═══ Selection
As a result, and as you might surmise from the cover of Batman #47, which features a rage-filled Batman backhanding Booster Gold off a rooftop, screaming “Booster Gold must die!” — Booster is in some deep shit. (Turns out Bruce Wayne is pretty good at the whole vengeance thing, no matter the reality.) How much worse can things get in Bruce Wayne and Booster Gold’s bogus journey through time?
The finale of “The Gift,” starts off with Skeets (Booster Gold’s robotic companion) being reactivated (Bruce Wayne smashed him back in Batman #45), Bruce Wayne (who, again, had to witness something that has made him even more of a vengeance-charged psychotic than the one we’re used to in our reality) engaged in target practice on a pair of Batman and Catwoman practice dummies with some high-powered automatic weaponry (no “no gun rule” here) and a bedraggled Booster Gold chained up in a cave. Sound weird? This is all before Bruce Wayne and Booster travel back in time to prevent the murder of Bruce’s parents.
══════
═══ Data block
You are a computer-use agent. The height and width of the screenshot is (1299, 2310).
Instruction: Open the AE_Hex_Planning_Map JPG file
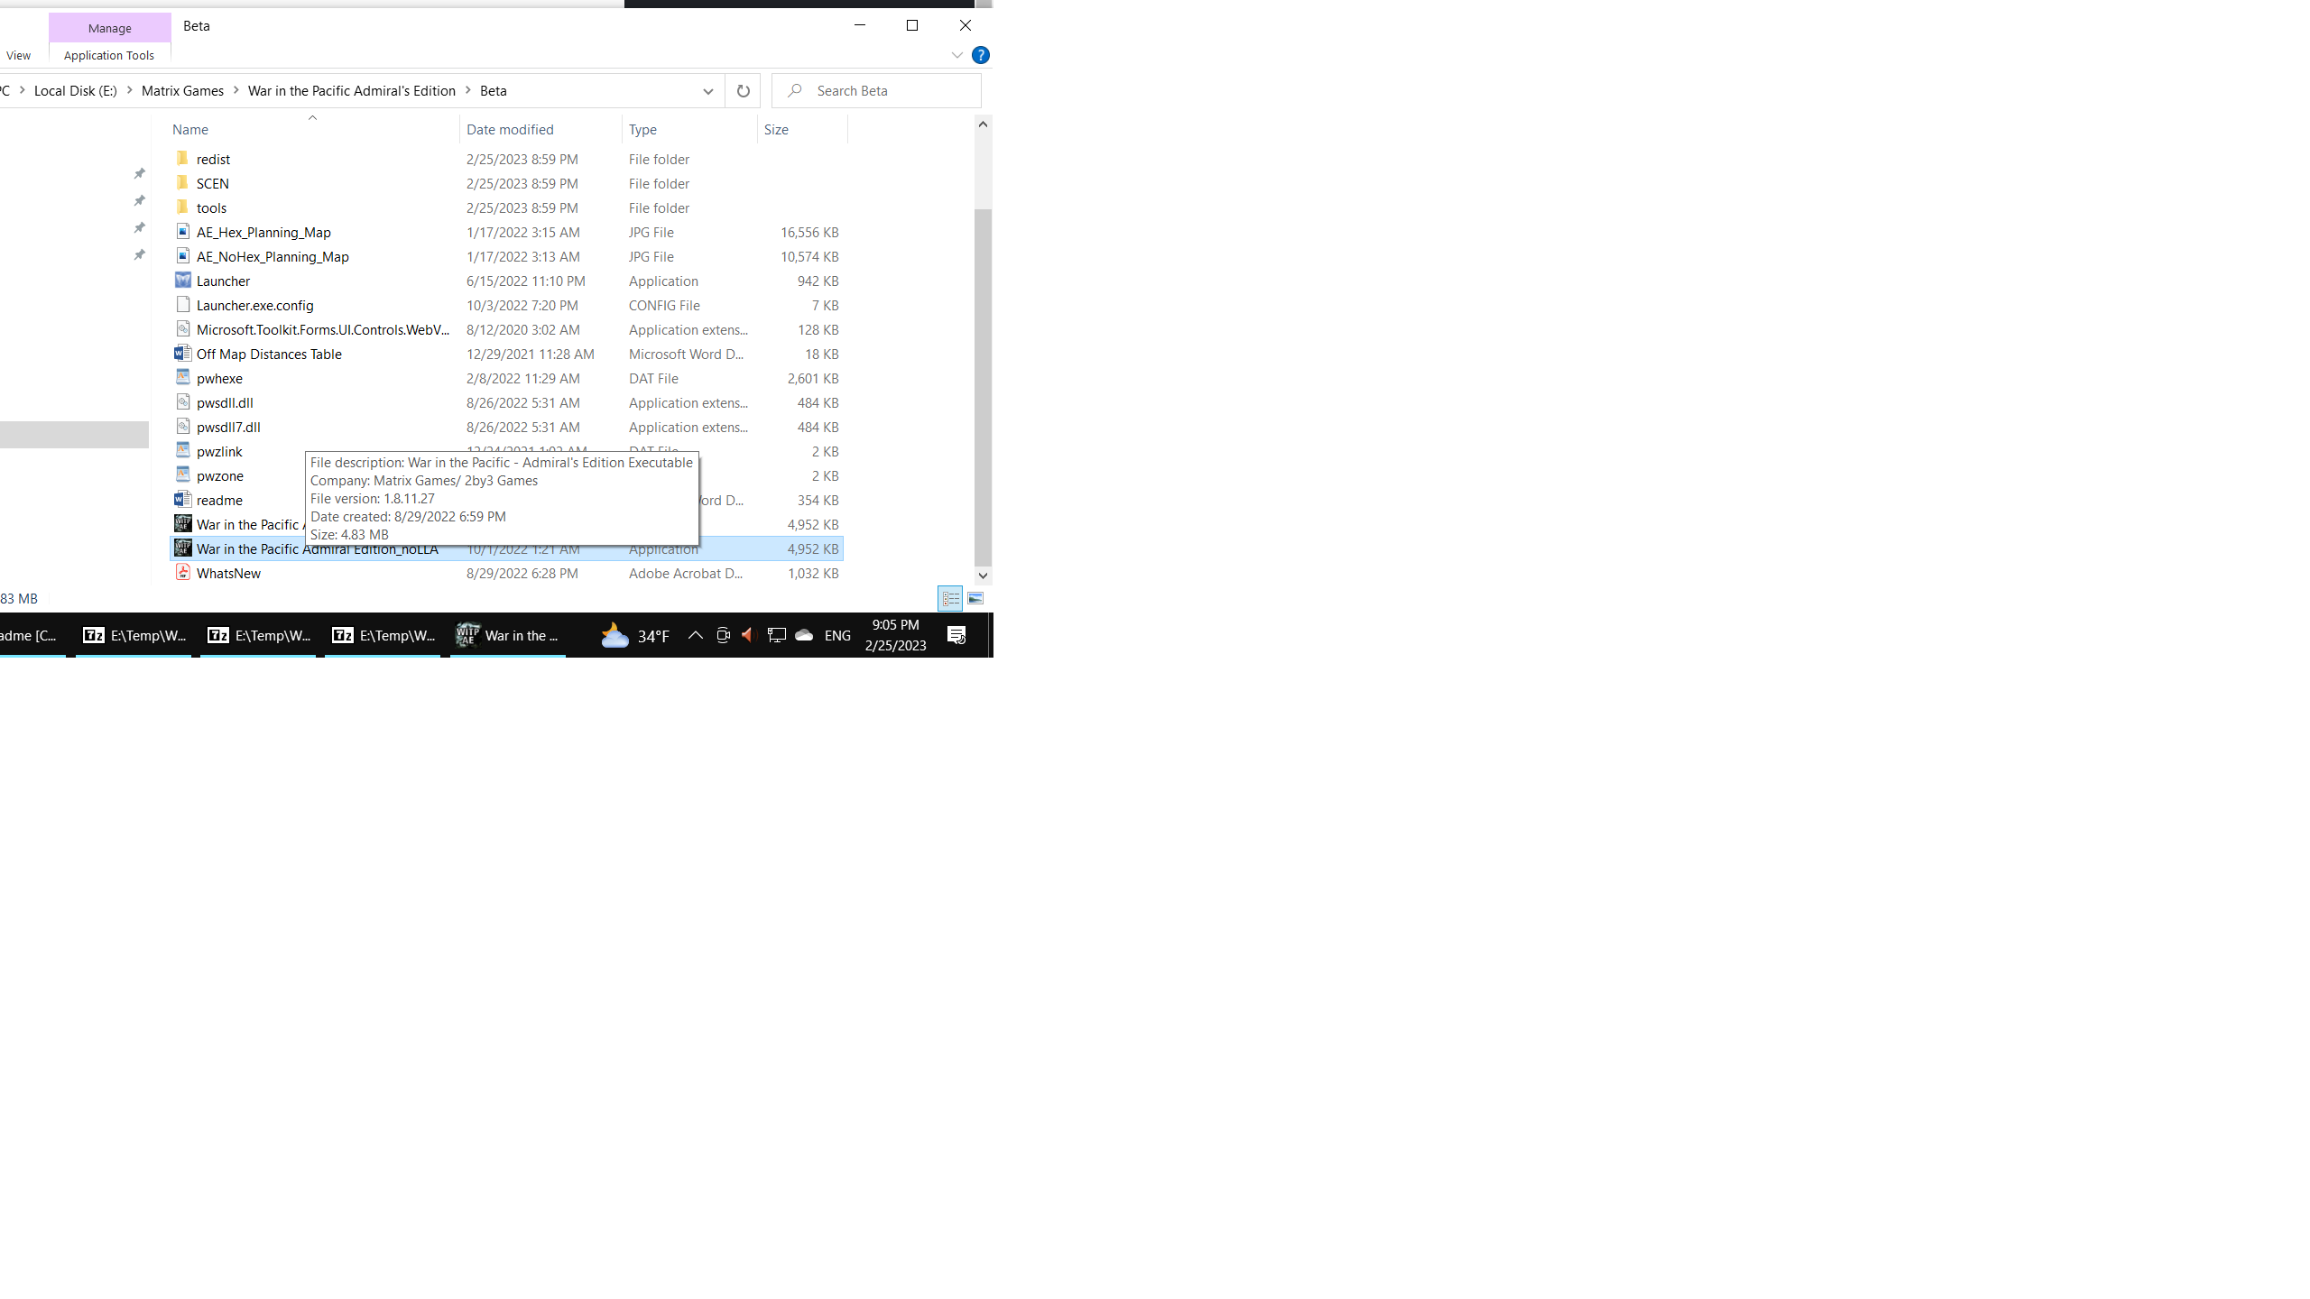(263, 232)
══════
**Problems to solve:**
[A] Can you repeat the Booster Gold passage word for word, from "The finale of" to "of Bruce’s parents."?
[B] How would you finish out the next part of the Booster Gold passage, picking up after its last sentence?
The data above is separate material, unrelated to the Booster Gold passage.

**Expected results:**
[A]
The finale of “The Gift,” starts off with Skeets (Booster Gold’s robotic companion) being reactivated (Bruce Wayne smashed him back in Batman #45), Bruce Wayne (who, again, had to witness something that has made him even more of a vengeance-charged psychotic than the one we’re used to in our reality) engaged in target practice on a pair of Batman and Catwoman practice dummies with some high-powered automatic weaponry (no “no gun rule” here) and a bedraggled Booster Gold chained up in a cave. Sound weird? This is all before Bruce Wayne and Booster travel back in time to prevent the murder of Bruce’s parents.

[B]
Although the entire issue hinges on one very specific and very important point in Bruce Wayne’s life, King’s narrative is both bizarre and fascinating throughout. The dialogue is top-notch, as this time around we’re given not only the hilarious, non-stop quibbling between Booster and Skeets — but Booster and a no-nonsense to the nth degree Bruce Wayne as well. There are plenty of chuckle-worthy scenes that show off King’s comedic chops and a fourth-wall breaking moment that, as illogical as this might have sounded even a year ago, has me curious to see what King could do with a character like Deadpool — because why not?
Equally impressive are the bleak alternate reality and the atypical (compared to the one we know) Bruce Wayne that King has managed to put together in fully realized fashion in such short order. The path which this Bruce takes following catastrophe results in a vigilante far more grounded than a world’s greatest detective/best fighter alive/most brilliant tactician conflation, but one whose dangerous, resourceful and obsessive idiosyncrasies are still evident. Seeing a Bruce Wayne like this makes us thankful our Batman turned out the way he did — because we’ve seen Batman’s origin so many times, it’s sometimes easy to gloss over the fact that a childhood trauma like the one Bruce experienced could have easily resulted in a tragic, flawed character of a very different nature — one far more broken and changed for the worse. Although this alternate reality isn’t one we’ll want to revisit anytime soon (for how disheartening it can be) — it’s further demonstration of King’s creative vision and when all is said and done, his very singular take on the titular character.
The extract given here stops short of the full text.